The Quiet Power of Our Everyday Lives

Nov. 27, 2020

I’ve teared up twice in the last several hours. Not due to personal loss or sadness, but because of the quiet power of everyday humanity.

Last night, my tearful response came as I watched PBS NewsHour. For Thanksgiving, they devoted half the show to tiny documentaries about individuals we’ve lost to Covid-19. Judy Woodruff narrated the one-minute obits without introduction, opinion, or histrionics. They were short accounts of where they lived, what their vocations were, and what their lives meant to those who knew them. And, for a few, what their lives meant to those who didn’t even know them.

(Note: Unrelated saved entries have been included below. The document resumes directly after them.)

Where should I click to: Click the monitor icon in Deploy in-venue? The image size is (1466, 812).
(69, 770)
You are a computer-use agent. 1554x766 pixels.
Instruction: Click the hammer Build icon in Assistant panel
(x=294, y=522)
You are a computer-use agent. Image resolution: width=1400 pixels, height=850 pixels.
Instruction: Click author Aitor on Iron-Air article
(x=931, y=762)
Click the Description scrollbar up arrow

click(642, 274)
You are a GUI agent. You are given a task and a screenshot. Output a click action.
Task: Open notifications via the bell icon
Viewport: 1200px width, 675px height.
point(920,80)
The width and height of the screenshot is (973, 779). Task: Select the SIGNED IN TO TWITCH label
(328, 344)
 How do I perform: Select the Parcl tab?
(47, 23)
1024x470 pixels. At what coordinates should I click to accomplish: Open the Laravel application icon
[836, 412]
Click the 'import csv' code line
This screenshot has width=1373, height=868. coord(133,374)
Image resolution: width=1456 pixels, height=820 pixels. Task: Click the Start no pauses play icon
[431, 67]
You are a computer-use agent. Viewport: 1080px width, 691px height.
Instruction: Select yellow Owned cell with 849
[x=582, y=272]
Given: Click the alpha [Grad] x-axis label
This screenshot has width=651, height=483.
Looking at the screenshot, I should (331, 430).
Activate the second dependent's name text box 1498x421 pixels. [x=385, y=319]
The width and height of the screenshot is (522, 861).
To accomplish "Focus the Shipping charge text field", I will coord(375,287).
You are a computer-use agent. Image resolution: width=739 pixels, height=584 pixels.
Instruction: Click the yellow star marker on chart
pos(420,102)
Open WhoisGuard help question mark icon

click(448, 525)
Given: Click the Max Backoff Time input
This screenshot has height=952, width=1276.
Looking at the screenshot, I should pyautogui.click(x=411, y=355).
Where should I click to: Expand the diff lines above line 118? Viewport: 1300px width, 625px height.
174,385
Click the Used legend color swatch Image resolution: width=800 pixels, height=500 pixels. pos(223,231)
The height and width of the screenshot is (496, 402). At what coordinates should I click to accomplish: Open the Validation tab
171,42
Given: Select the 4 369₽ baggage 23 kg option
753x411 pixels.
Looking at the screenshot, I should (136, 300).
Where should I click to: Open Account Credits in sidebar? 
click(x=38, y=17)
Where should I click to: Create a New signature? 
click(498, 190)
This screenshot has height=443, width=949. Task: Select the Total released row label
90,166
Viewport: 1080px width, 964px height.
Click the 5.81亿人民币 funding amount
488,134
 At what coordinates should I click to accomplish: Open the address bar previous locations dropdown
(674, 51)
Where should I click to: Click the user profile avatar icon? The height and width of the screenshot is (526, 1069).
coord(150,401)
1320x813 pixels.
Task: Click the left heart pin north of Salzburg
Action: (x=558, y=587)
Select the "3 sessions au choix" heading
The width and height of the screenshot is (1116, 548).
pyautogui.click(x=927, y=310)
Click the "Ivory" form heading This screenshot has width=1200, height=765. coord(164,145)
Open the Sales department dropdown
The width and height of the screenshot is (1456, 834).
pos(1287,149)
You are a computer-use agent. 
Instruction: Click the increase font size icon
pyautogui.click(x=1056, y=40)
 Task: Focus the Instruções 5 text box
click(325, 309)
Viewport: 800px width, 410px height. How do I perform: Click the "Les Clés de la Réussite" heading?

Most of these people weren’t stars or standouts. They were worker bees – cooks, teachers, hospital staff. Their stories are moving simply because of the way they lived each day. They went to work or volunteered, usually returning to unimposing houses. They inspired others, not with grandiosity, but with consistent decency, determination, and dependability.

https://www.pbs.org/newshour/show/on-thanksgiving-remembering-those-weve-lost-due-to-covid-19

This morning I teared again, up watching a New York Times video documentary about a grandfather and grandson. Horace Bowers, the older fellow, is a self-made man, owner of a drycleaners. His grandson, 32-year-old Kris Bowers, is an award-winning pianist and composer.

We learn that Horace’s life, from a Southern tenant farm to LA business owner, set an example for Kris. In word and deed Grandad is clear that his people should live their own dreams, undeterred by limitations others might set. “Never think that you’re not supposed to be there,” Horace states quietly but unequivocally.

The Bowers individual stories are impressive, but their story, the grandfather-grandson story, is what spoke to my soul. There was a direct link between the older man’s quotidian decisions and his grandson’s impressive life decisions.

Neither the Bowers nor those lost to Covid-19 were saints. I’m guessing grandfather Horace spoke gruffly with tardy employees at least occasionally. Those nurses who died from covid-19 probably weren’t always kind with patients’ pushy family members or with their own worried spouses. Like us, they probably ran a red light or two and made other bad decisions.

My point is that, despite their foibles, they were heroes because of their routine actions and attitudes. My emotions overflowed because they were just you and I, people playing their best hands with whatever cards they had been dealt.

2 thoughts on “The Quiet Power of Our Everyday Lives”

  1. Years ago, on a run at Fort Belvoir with a young woman named Mary Storms. During the course of a conversation, Mary said “I think it’s more important to be a successful person than to be a success in some career or another.” She was right.